▸ **PASSAGE SHOWN**
======
= Onion Pie Murder =

Murder in Chiddingly, East Sussex

The Onion Pie Murder occurred on 7 January 1852 in Chiddingly, East Sussex, England. The crime was committed by Sarah Ann French who murdered her husband William French by administering a deadly dose of arsenic to his meal, an onion pie.

== Sarah Ann French ==
Sarah Ann French was found guilty of wilfully murdering her husband, William French, on 19 March 1852.
French was hanged for her crime in Lewes at the HM Prison Lewes in front of approximately 4,000 people, on 10 April 1852. Her execution became a huge event with some spectators even travelling by train to see it. French was the last woman to be publicly hanged in Lewes. Lewes decided to end public hangings because they were led to believe that French had been motivated to murder her husband with poison, as three years previously she had been a spectator at the hanging of Mary Ann Gearing, who also murdered her husband with the use of poison. They came to question that public sentences had no beneficial impact on society and that they should be carried out only in front of customary officers privately inside the prison, so as not to risk influencing others to commit the same crimes and ultimately meet the same end.
======
(Excerpts from a dataset)
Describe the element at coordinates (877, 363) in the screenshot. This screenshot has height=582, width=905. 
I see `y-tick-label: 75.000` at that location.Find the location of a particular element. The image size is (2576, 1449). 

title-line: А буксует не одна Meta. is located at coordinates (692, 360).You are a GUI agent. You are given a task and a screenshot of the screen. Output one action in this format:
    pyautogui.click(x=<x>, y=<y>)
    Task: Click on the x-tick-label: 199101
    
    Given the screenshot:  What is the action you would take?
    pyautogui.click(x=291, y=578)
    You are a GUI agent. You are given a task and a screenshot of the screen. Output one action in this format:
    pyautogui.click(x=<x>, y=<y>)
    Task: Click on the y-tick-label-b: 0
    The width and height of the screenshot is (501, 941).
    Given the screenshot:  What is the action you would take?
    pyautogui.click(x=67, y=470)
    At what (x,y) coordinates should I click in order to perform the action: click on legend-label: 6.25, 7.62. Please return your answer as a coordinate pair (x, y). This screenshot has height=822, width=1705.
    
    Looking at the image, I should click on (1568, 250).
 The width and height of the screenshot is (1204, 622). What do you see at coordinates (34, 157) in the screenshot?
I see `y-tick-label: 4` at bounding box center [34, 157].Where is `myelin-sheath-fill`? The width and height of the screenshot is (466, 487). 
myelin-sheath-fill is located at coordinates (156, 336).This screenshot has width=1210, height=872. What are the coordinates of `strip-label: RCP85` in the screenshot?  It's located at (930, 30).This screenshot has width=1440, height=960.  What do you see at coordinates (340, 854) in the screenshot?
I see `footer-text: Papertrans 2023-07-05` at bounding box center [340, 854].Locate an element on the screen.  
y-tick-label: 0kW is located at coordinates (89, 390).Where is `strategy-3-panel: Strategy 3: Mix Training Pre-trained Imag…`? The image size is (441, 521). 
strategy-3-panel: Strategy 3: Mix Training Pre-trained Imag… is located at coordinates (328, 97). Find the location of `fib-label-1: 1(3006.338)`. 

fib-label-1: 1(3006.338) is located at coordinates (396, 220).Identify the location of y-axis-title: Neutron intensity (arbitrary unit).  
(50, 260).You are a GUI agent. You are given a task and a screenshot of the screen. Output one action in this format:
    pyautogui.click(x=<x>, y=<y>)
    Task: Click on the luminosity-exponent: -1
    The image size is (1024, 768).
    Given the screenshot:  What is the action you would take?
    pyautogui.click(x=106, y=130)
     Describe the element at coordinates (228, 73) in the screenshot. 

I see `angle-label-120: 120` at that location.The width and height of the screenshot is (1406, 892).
======
▸ **COMPLETE THE FOLLOWING**
1) Answer these from the article on the Onion Pie Murder:
(a) What meal was the arsenic put in?
(b) About how many people were at the hanging in Lewes?
(c) Whose hanging had Sarah Ann French watched three years before the crime?
2) List every full date given in the Onion Pie Murder article.
3) Write the next part of the Onion Pie Murder article, continuing from its last sentence.
You won't need the rows for any of this.

▸ **ANSWERS FOR THE EXERCISE**
1)
(a) An onion pie.
(b) About 4,000 people.
(c) Mary Ann Gearing's.

2)
7 January 1852
19 March 1852
10 April 1852

3)
== Murder ==
French murdered her husband by lacing his meal with 3d worth of arsenic in Horsebridge. The arsenic had been bought by her husband in order to kill mice in their house, and he gave it to Sarah to put away in a safe place where neither their child nor anyone else could find it. The meal in question, an onion pie, was served to William French on Christmas Eve in 1851. That morning, Sarah French told his co-worker William Funnell that this was a rarity in his household and in fact his favourite meal, and not even days later William French started to show symptoms of illness and rupture. Sarah's motive for murdering her husband was so that she could marry a man named James Hickman, for whom she on many occasions (even before her husband died) said she had strong feelings. It was originally believed that Hickman had poisoned William French, however it became apparent after he testified against her that her feelings towards him were not reciprocated.

==Trial ==
On first inspection of William French's body and after an inquest held at the Gun Inn, the finding was that French had died from natural causes rather than from arsenic poisoning. However, further facts and evidence that came to light against Sarah French and her suspected involvement in her husband's death led to an inquest and then inevitably a trial so as to further investigate. William French's body was transferred to another coroner named Alfred Swaine Taylor to see if he could find any sign of foul play. He found a number of small patches of yellow colour which were then found to be that of orpiment. From these findings and the testimonies from the witnesses, Sarah French was found guilty on 2 February 1852 for the wilful murder of her husband William French.